# Introduction to data reporting with Python

Guardian Visuals

7 December, 2022

Workbook 👉 [bit.ly/gv-python](https://bit.ly/gv-python)

## Aims

1. Introducing JupyterLab/basic data visualisation using Altair
2. Workflow for private collaborative data reporting
3. Introducing kepler.gl for geospatial visualisation

## 1. Introducing JupyterLab/basic Python data visualisation using Altair

* https://youtu.be/A5YyoCKxEOU
* https://youtu.be/A5YyoCKxEOU?t=281

In [None]:
# I'm a code cell. Type Shift-Enter to execute me!

x = 42

print(x)

In [1]:
# I'm a code cell.
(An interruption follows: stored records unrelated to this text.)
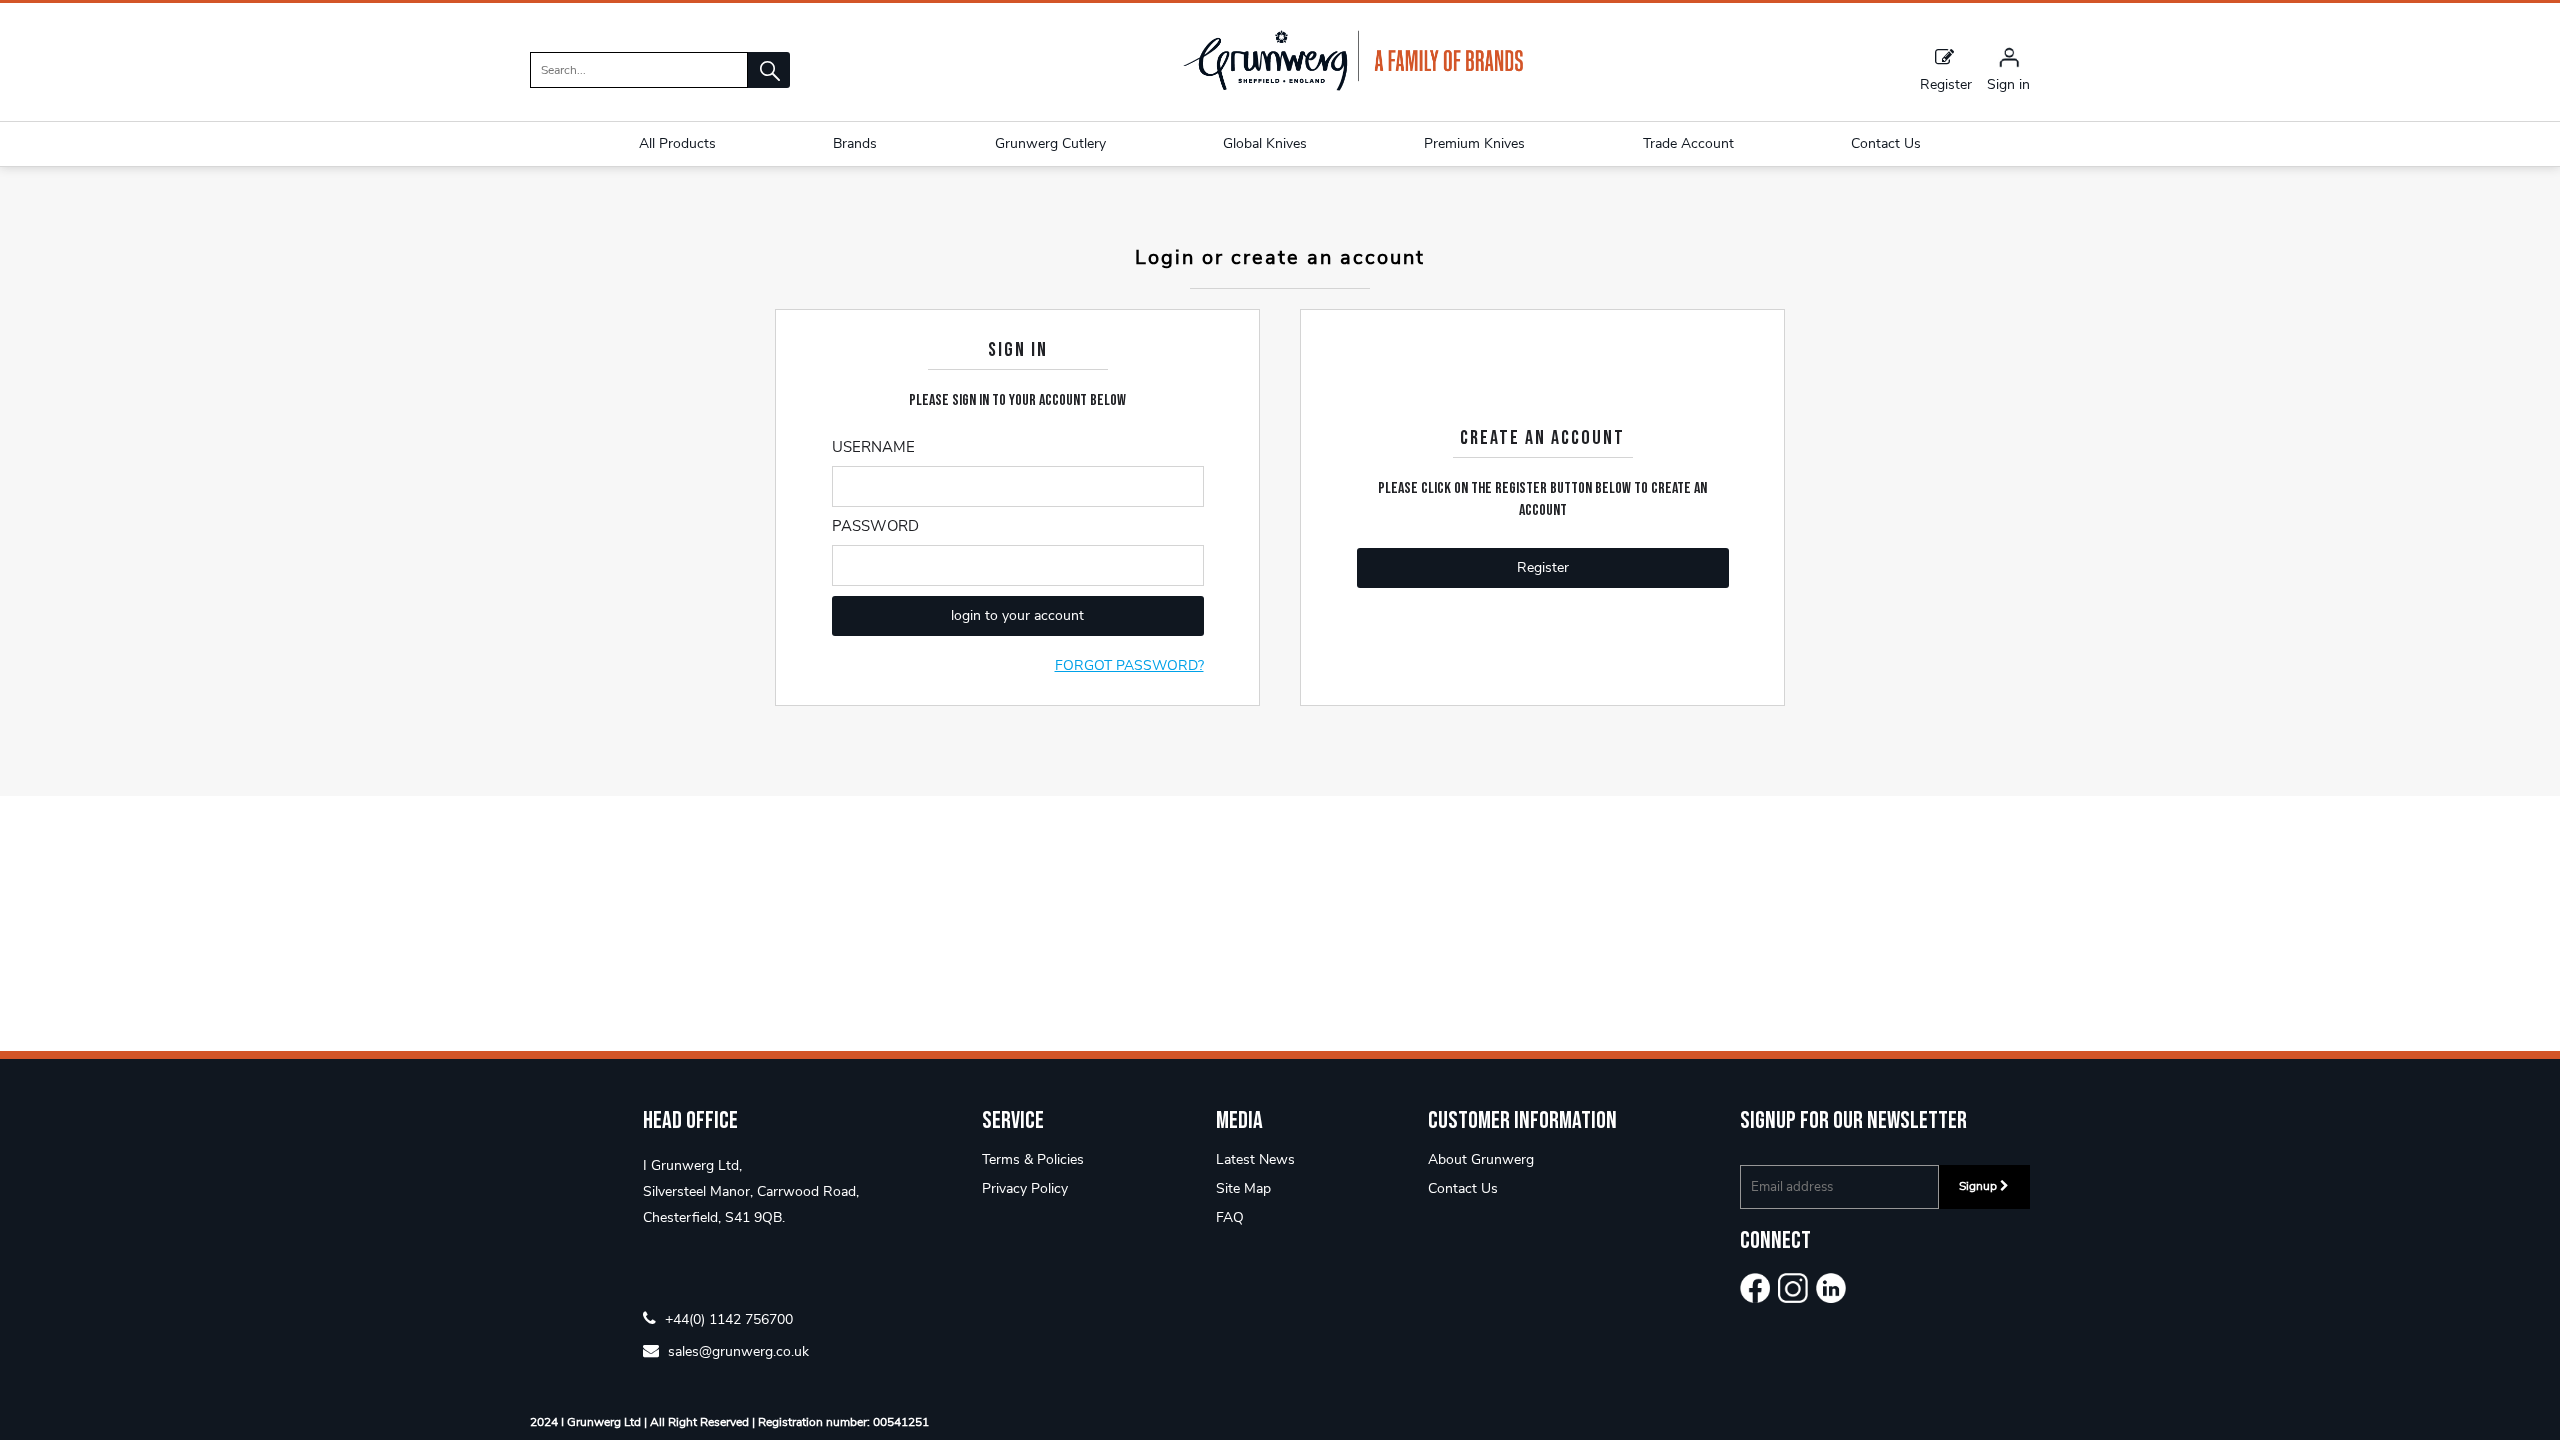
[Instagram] (1793, 1288)
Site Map (1243, 1188)
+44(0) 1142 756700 (727, 1318)
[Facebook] (1755, 1288)
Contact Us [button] (1886, 143)
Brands (855, 143)
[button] (769, 70)
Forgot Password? (1129, 665)
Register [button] (1543, 567)
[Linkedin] (1831, 1288)
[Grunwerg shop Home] (1353, 86)
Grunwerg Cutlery (1050, 143)
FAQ (1230, 1217)
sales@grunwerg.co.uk (736, 1350)
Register (1946, 83)
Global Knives (1265, 143)
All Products (677, 143)
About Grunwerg (1481, 1159)
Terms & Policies (1033, 1159)
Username (873, 447)
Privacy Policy (1025, 1188)
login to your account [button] (1017, 615)
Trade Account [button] (1688, 143)
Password (875, 526)
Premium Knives (1474, 143)
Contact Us (1463, 1188)
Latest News (1255, 1159)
Type Shift-Enter to execute me!

x = 42

print(x)

42


### Load example data

In [None]:
from vega_datasets import data

df_cars = data.cars()

print(data.cars.description)

df_cars

In [2]:
from vega_datasets import data

df_cars = data.cars()

print(data.cars.description)

df_cars

Acceleration, horsepower, fuel efficiency, weight, and other characteristics of different makes and models of cars. This dataset was originally published by Donoho et al (1982) [1]_, and was made public at http://lib.stat.cmu.edu/datasets/


Unnamed: 0,Name,Miles_per_Gallon,Cylinders,Displacement,Horsepower,Weight_in_lbs,Acceleration,Year,Origin
0,chevrolet chevelle malibu,18.0,8,307.0,130.0,3504,12.0,1970-01-01,USA
1,buick skylark 320,15.0,8,350.0,165.0,3693,11.5,1970-01-01,USA
2,plymouth satellite,18.0,8,318.0,150.0,3436,11.0,1970-01-01,USA
3,amc rebel sst,16.0,8,304.0,150.0,3433,12.0,1970-01-01,USA
4,ford torino,17.0,8,302.0,140.0,3449,10.5,1970-01-01,USA
...,...,...,...,...,...,...,...,...,...
401,ford mustang gl,27.0,4,140.0,86.0,2790,15.6,1982-01-01,USA
402,vw pickup,44.0,4,97.0,52.0,2130,24.6,1982-01-01,Europe
403,dodge rampage,32.0,4,135.0,84.0,2295,11.6,1982-01-01,USA
404,ford ranger,28.0,4,120.0,79.0,2625,18.6,1982-01-01,USA


### An interactive graphic in <strike>three</strike> <strike>six</strike> a few lines of code

In [None]:
import altair as alt

alt.Chart(df_cars).mark_circle().encode(
    x="Horsepower",  # X axis variable!
    y="Miles_per_Gallon",  # Y axis variable!
    color="Origin",  # Colour variable!
    tooltip=["Name", "Origin", "Horsepower", "Miles_per_Gallon"]  # Tooltips!
)

In [None]:
import altair as alt

alt.Chart(df_cars).mark_circle().encode(
    x="Horsepower",  # X axis variable!
    y="Miles_per_Gallon",  # Y axis variable!
    color="Origin",  # Colour variable!
    tooltip=["Name", "Origin", "Horsepower", "Miles_per_Gallon"]  # Tooltips!
)

In [None]:
import altair as alt

alt.Chart(df_cars).mark_circle(size=60).encode(  # Increase size of circles
    x="Horsepower",
    y="Miles_per_Gallon",
    color="Origin",
    tooltip=["Name", "Origin", "Horsepower", "Miles_per_Gallon"]
)

In [None]:
import altair as alt

alt.Chart(df_cars).mark_circle(size=60).encode(
    x="Horsepower",
    y="Miles_per_Gallon",
    color="Origin",
    tooltip=["Name", "Origin", "Horsepower", "Miles_per_Gallon"]
).interactive()  # Enable pan and zoom :o

In [None]:
import altair as alt

alt.Chart(df_cars).mark_circle(size=60).encode(
    x="Horsepower",
    y="Miles_per_Gallon",
    color="Origin",
    tooltip=["Name", "Origin", "Horsepower", "Miles_per_Gallon"],
).interactive().properties(width=600, height=400)  # Adjust dimensions

# 👉 altair-viz.github.io/gallery/index.html

Try recreating one or two of the Altair examples in your workbook. Many of them use vega_datasets for their example data.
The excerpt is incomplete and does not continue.